Shiyanthi Thavapalan and David A. Warburton (eds.), The Value of Colour. Material and Economic Aspects in the Ancient World (Berlin Studies of the Ancient World, Volume 70). Pages: 341, ISBN: 978-3-9820670-1-8. Ebook available for download at: <http://www.edition-topoi.org/
In the Value of Colour, an interdisciplinary group of scholars
come together to examine economically relevant questions concerning
a narrow slice of social and cognitive history: namely, colours.
Traditionally, the study of colours has been approached from a
cultural or linguistic perspective. The essays collected in this
volume highlight the fact that in earliest human history, colours
appear in contexts of prestige (value) and commerce. Acquisition,
production, labour, circulation and consumption are among the issues
discussed by individual authors to show how colourful materials
acquired meaning in the ancient Near Eastern and Mediterranean
worlds. Spanning the Palaeolithic to the early Imperial Rome,
the contributions also demonstrate the many questions asked
and approaches used by historians in the growing field of
Colour Studies.
About the Authors
Shiyanthi Thavapalan is Visiting Assistant Professor of Assyriology
and Archaeology at Brown University (2019–2020). Her research is at
the crossroads of philology and the history of technology and the
senses. She has published several studies on the semantics of Akkadian
colour terminology, ancient chemical recipes and the history of
Mesopotamian craft techniques and technologies.
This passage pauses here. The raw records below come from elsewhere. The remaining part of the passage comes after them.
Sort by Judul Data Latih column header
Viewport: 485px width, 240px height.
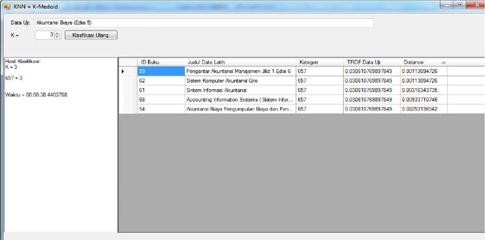coord(240,62)
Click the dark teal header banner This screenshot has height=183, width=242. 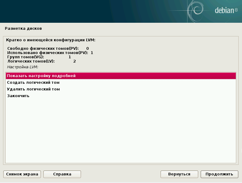point(91,11)
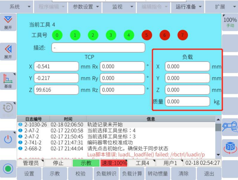Select tool number 0

pos(57,36)
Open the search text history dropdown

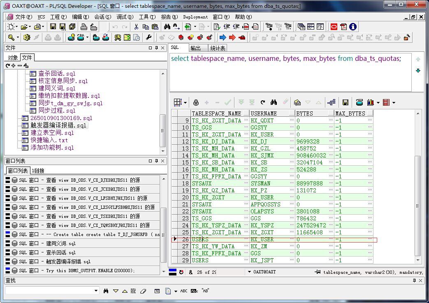click(96, 291)
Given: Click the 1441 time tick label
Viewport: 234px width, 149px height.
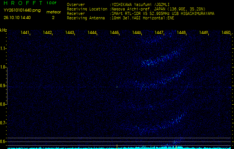Looking at the screenshot, I should [25, 33].
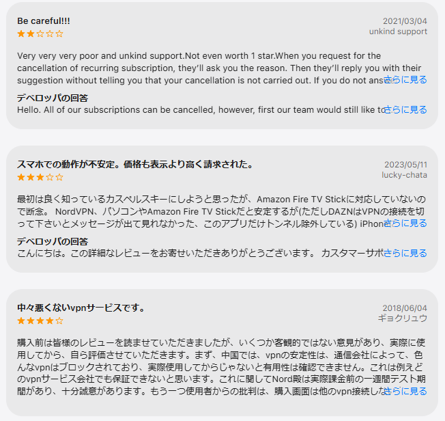
Task: Select the "スマホでの動作が不安定" review title
Action: click(x=135, y=164)
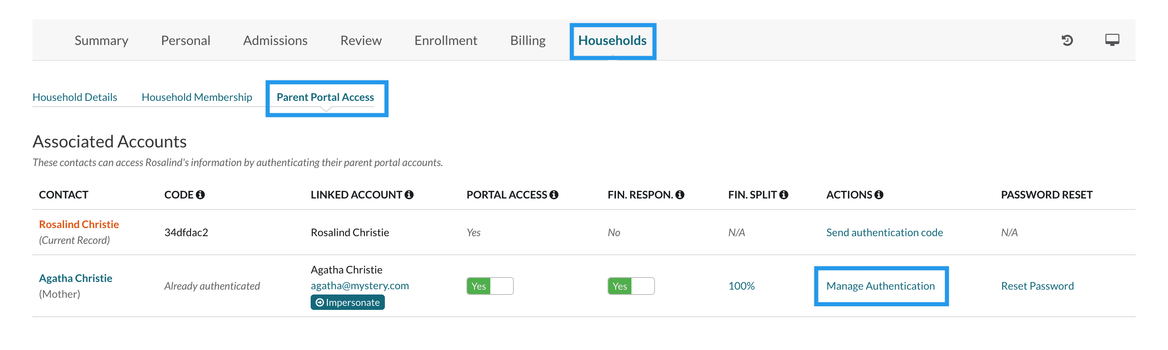This screenshot has height=350, width=1168.
Task: Toggle Agatha's Portal Access switch
Action: (490, 286)
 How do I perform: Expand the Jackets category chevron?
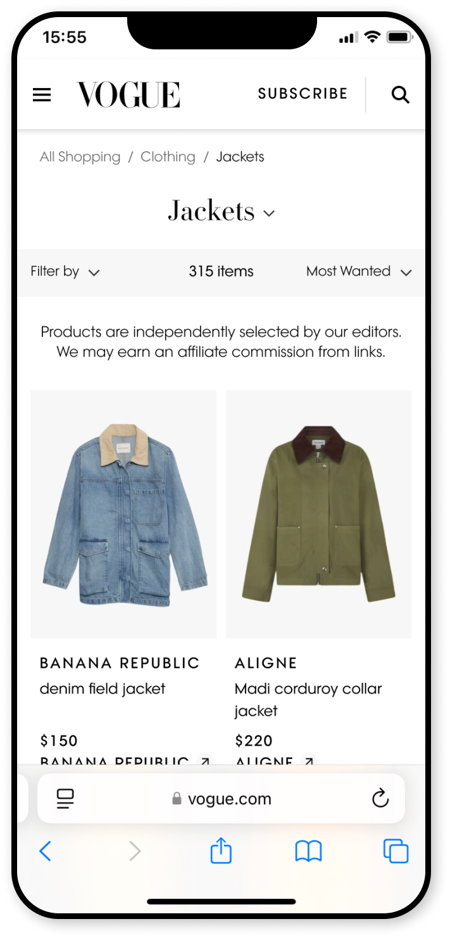(269, 213)
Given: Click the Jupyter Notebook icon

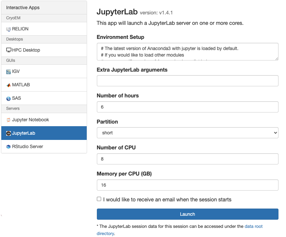Looking at the screenshot, I should tap(9, 120).
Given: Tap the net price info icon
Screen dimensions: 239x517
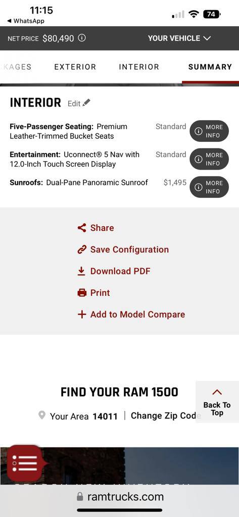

David A. Warburton is currently teaching the ancient Egyptian language
at the Institute for the History of Ancient Civilizations in Northeast
China. Within Topoi he was responsible for the Key Topic Economy from
2013 to 2017. His research interests are in understanding the emergence
and development of economics, warfare, religion, cognition,
architecture, science, and methodological issues such as mastering
chronology, archaeological stratigraphy and language. The world of
ancient colours is an encounter of mind and matter.